══ Extrait fourni

En 1847 cependant, les hommes de talent qui dirigeaient les affaires eurent un mouvement d’impatience contre la coterie prohibitioniste qui prétendait les asservir. Ils sentaient qu’il serait déshonorant pour la France et pour eux-mêmes qu’après la réforme accomplie sur de si larges proportions par sir Robert Peel, on restât complètement inactif chez nous. La chambre des députés fut donc saisie d’un projet de loi où l’esprit de réforme se montrait de la modération la plus parfaite. Le projet maintenait à peu près sans exception les innombrables prohibitions qui avaient été établies en l’an V à titre de mesures de guerre contre l’Angleterre, et qui, chose incroyable, ont survécu depuis lors à tous les changemens survenus dans la situation de la France au dehors et au dedans. Les réductions de droits ne portaient guère que sur des articles d’une valeur secondaire, et cependant la loi, dans son ensemble, n’était pas sans intérêt. Il était du devoir des prohibitionistes de se montrer reconnaissans de tant de ménagemens et de faire bon accueil au projet. Loin de là, ils le reçurent avec colère et dédain. Une commission hostile fut nommée par la chambre, et laissa passer une longue session sans faire le rapport. Au commencement de l’année suivante, la révolution de février emporta le projet dans le tourbillon qui détruisit la monarchie de juillet.

════

* **Consigne 1**
Pouvez-vous reproduire mot pour mot l'intégralité de l'extrait fourni ci-dessus sur le projet de loi de 1847 ?

══ Lignes fournies

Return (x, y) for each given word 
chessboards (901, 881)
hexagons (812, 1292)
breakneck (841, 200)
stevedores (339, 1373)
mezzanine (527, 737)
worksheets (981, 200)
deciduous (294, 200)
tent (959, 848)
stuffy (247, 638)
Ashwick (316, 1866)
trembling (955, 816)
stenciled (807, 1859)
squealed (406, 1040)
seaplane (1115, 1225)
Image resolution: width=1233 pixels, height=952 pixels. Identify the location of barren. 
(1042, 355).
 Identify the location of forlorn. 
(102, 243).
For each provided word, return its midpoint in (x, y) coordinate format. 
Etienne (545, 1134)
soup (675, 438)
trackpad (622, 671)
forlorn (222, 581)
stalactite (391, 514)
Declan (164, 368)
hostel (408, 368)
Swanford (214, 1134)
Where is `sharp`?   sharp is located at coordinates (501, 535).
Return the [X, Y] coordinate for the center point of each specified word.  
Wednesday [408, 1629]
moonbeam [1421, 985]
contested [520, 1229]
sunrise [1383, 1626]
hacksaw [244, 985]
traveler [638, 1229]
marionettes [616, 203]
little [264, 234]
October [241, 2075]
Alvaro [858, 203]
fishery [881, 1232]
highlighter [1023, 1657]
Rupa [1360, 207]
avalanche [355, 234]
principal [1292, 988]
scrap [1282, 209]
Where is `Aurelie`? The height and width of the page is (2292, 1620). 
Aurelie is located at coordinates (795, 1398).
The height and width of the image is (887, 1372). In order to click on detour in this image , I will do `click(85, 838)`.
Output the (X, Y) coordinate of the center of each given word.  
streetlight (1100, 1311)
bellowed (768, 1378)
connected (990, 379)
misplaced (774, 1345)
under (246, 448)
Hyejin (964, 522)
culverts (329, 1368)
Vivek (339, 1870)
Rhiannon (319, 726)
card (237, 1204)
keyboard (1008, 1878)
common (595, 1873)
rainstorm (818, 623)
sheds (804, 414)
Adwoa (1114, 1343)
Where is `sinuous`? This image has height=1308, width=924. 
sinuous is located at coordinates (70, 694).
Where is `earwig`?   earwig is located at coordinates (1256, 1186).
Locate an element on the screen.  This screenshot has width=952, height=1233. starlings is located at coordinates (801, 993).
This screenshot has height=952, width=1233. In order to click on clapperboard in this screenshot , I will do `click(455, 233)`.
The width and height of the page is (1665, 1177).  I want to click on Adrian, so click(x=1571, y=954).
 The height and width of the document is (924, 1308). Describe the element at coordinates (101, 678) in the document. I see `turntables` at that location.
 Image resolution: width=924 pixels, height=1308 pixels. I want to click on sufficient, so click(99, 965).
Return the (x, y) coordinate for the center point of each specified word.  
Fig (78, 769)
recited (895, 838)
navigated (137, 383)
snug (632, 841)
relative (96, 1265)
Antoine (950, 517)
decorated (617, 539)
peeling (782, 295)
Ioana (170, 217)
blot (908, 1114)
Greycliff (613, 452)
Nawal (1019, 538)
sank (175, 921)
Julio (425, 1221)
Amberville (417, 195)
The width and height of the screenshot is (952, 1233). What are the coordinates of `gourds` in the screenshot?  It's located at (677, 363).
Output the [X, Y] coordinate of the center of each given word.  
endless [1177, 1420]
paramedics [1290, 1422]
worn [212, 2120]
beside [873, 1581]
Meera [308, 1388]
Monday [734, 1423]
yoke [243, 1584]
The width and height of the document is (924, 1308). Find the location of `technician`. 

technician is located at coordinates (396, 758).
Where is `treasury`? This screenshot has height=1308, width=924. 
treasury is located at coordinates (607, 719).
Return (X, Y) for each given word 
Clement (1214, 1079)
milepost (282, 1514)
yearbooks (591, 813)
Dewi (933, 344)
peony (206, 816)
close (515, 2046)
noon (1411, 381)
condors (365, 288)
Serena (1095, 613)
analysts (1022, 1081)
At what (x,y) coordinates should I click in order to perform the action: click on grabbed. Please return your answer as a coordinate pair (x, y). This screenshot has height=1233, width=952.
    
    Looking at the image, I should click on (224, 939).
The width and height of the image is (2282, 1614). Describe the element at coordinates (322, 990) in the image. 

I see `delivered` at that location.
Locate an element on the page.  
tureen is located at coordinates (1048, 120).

════

* **Consigne 2**
Quelles lignes ci-dessus contiennent la chaîne "screenshot" ? Recopiez-les toutes, en respectant la casse.

* **Réponse rédigée 1**
En 1847 cependant, les hommes de talent qui dirigeaient les affaires eurent un mouvement d’impatience contre la coterie prohibitioniste qui prétendait les asservir. Ils sentaient qu’il serait déshonorant pour la France et pour eux-mêmes qu’après la réforme accomplie sur de si larges proportions par sir Robert Peel, on restât complètement inactif chez nous. La chambre des députés fut donc saisie d’un projet de loi où l’esprit de réforme se montrait de la modération la plus parfaite. Le projet maintenait à peu près sans exception les innombrables prohibitions qui avaient été établies en l’an V à titre de mesures de guerre contre l’Angleterre, et qui, chose incroyable, ont survécu depuis lors à tous les changemens survenus dans la situation de la France au dehors et au dedans. Les réductions de droits ne portaient guère que sur des articles d’une valeur secondaire, et cependant la loi, dans son ensemble, n’était pas sans intérêt. Il était du devoir des prohibitionistes de se montrer reconnaissans de tant de ménagemens et de faire bon accueil au projet. Loin de là, ils le reçurent avec colère et dédain. Une commission hostile fut nommée par la chambre, et laissa passer une longue session sans faire le rapport. Au commencement de l’année suivante, la révolution de février emporta le projet dans le tourbillon qui détruisit la monarchie de juillet.

* **Réponse rédigée 2**
Locate an element on the screen.  This screenshot has width=952, height=1233. starlings is located at coordinates (801, 993).
This screenshot has height=952, width=1233. In order to click on clapperboard in this screenshot , I will do `click(455, 233)`.
The width and height of the screenshot is (952, 1233). What are the coordinates of `gourds` in the screenshot?  It's located at (677, 363).
Where is `treasury`? This screenshot has height=1308, width=924. 
At what (x,y) coordinates should I click in order to perform the action: click on grabbed. Please return your answer as a coordinate pair (x, y). This screenshot has height=1233, width=952.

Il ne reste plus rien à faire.